ACTION ITEM: Records follow. Select each line holding "This".

Collected data:
+ + + + + + +

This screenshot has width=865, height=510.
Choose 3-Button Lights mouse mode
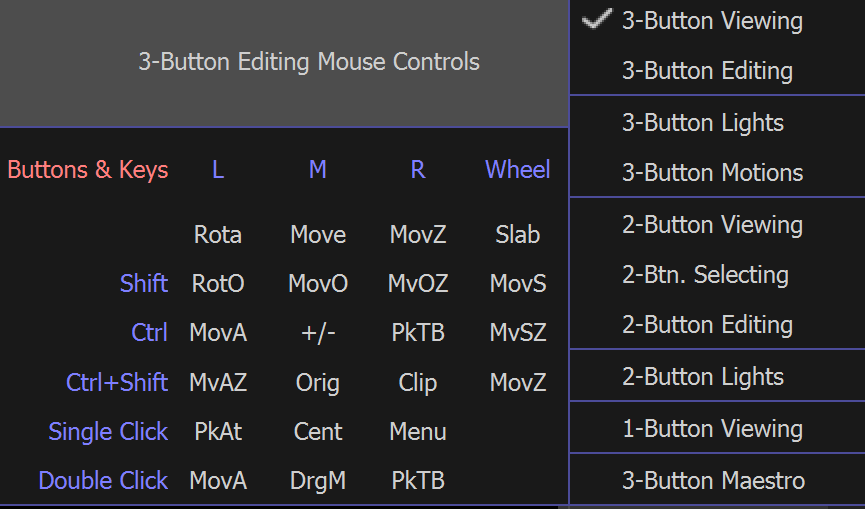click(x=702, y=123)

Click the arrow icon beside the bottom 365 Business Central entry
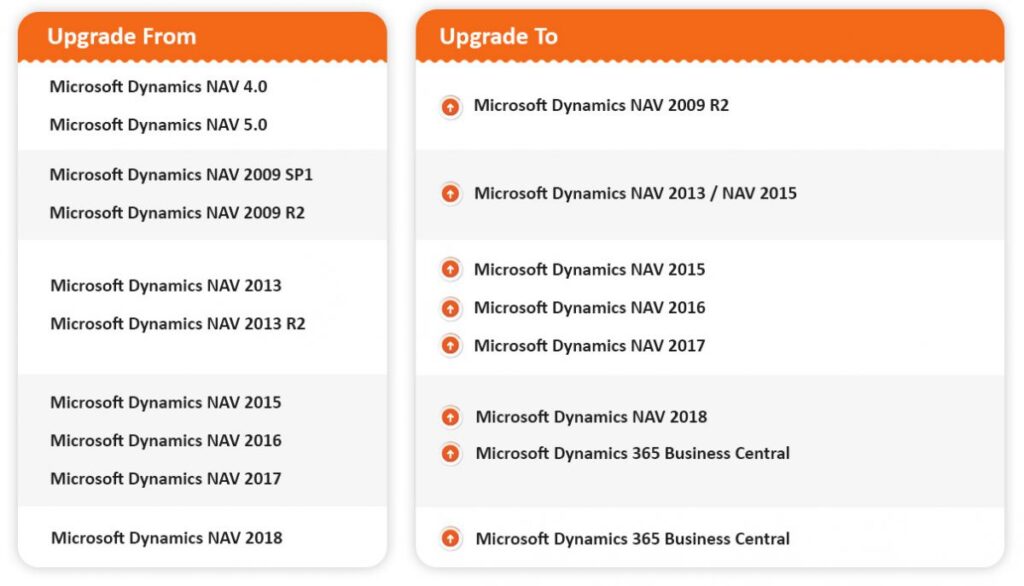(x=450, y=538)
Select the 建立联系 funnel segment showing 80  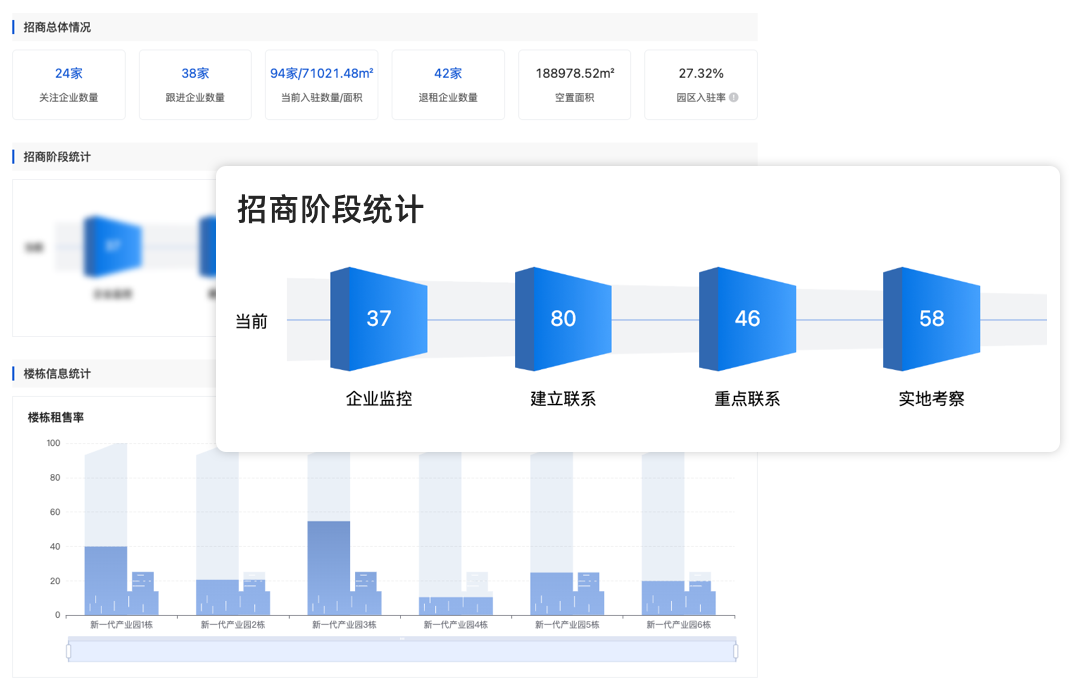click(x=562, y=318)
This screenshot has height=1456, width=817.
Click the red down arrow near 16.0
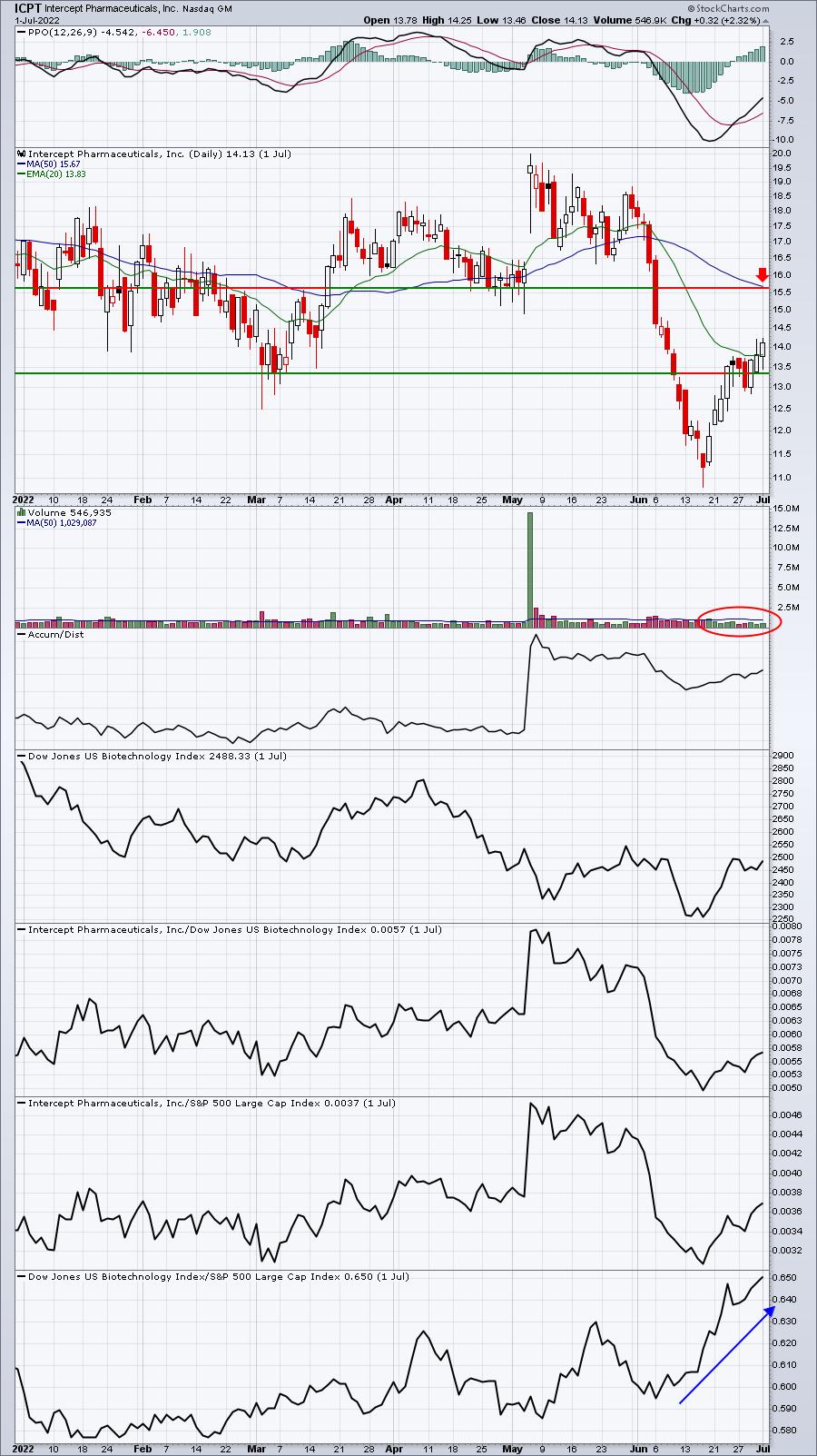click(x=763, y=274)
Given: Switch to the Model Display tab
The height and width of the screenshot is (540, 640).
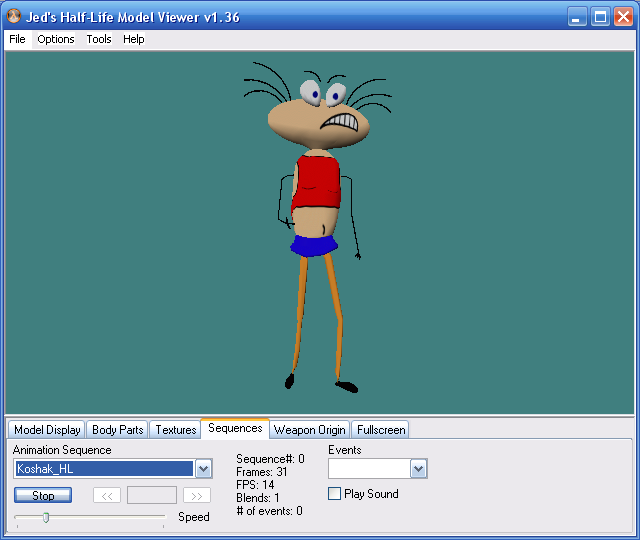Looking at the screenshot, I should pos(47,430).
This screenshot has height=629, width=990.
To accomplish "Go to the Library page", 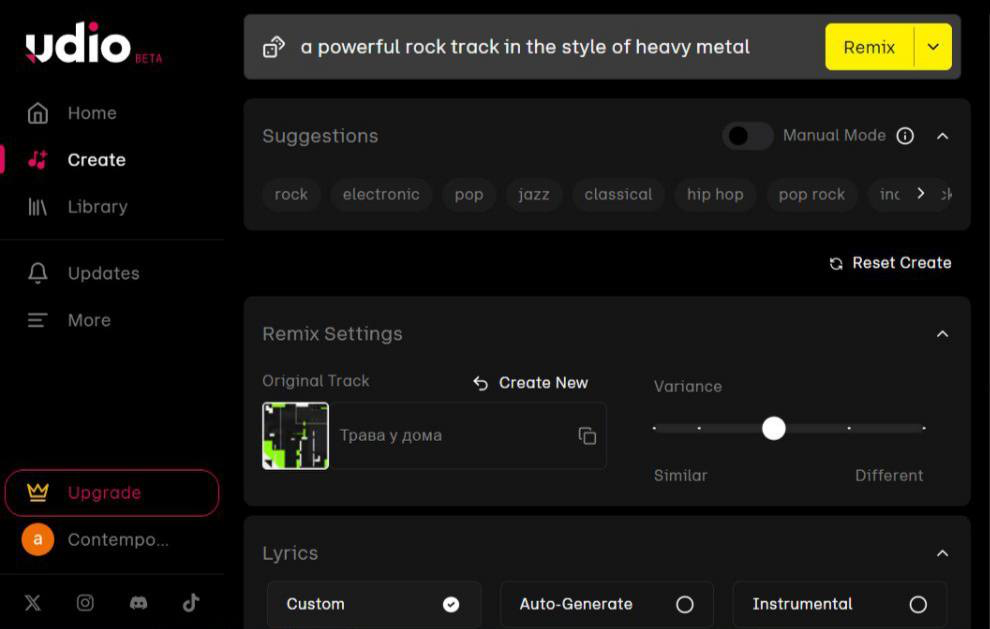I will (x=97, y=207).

+ + + + + + +

YOUR SOLUTION:
This screenshot has width=865, height=510.
This screenshot has height=1456, width=817.
This screenshot has height=629, width=990.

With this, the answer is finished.